Lillian Aponte Miranda on Indigenous Land Rights under International Law

Lillian Aponte Miranda (FIU) has published “The Hybrid State-Corporate Enterprise and Violations of Indigenous Land Rights: Theorizing Corporate Responsibility and Accountability under International Law” in the Lewis & Clark Law Review.

From the abstract:

Despite the significant achievements of the contemporary indigenous rights movement, the protection of indigenous peoples’ land rights continues to pose a challenge at the operational level. This challenge is due, in part, to the corporate interests that impact indigenous land rights yet bear little accountability to the indigenous peoples involved. This Article seeks to set forth the analytical foundation for developing approaches to corporate responsibility and accountability in the context of indigenous land rights.
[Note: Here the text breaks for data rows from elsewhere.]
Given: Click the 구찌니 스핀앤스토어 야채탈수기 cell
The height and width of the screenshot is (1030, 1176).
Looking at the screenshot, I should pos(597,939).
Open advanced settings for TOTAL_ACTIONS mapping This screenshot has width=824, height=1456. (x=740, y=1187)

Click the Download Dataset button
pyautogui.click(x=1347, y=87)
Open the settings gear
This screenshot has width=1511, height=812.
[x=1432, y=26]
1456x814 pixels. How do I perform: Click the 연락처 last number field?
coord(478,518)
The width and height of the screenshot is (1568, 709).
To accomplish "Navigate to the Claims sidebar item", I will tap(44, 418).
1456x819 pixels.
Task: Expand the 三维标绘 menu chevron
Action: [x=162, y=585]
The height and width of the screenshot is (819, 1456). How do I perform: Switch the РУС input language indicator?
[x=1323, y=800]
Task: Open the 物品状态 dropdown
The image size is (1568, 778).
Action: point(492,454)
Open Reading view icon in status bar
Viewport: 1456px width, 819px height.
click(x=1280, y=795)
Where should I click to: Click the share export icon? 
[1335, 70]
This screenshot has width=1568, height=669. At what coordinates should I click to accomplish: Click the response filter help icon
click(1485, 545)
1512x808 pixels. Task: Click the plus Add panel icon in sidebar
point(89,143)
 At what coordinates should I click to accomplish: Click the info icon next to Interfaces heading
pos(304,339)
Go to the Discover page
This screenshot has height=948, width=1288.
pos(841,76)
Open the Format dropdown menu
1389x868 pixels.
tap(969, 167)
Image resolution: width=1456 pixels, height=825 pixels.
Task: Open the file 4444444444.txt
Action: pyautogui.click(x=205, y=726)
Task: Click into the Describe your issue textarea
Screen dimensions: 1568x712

Part II evaluates the primary developments in contemporary conceptualizations of indigenous land rights that raise implications for theorizing corporate responsibility and accountability. Part III analyzes both the limitations and possibilities of grounding a theory of corporate responsibility and accountability within the discourse of human rights. Part IV suggests and evaluates three specific approaches for imposing responsibilities on corporate actors and for guaranteeing compliance with such responsibilities: a voluntarist approach, a state-centered approach, and a hybrid state-corporate approach. This Article proposes that there are possibilities within the framework of human rights for designing a regime of corporate responsibility and accountability that specifically addresses the protection of indigenous peoples’ land rights. It ultimately concludes that a hybrid state-corporate approach potentially offers the more effective means of operationalizing indigenous peoples’ land rights vis-à-vis corporate actors.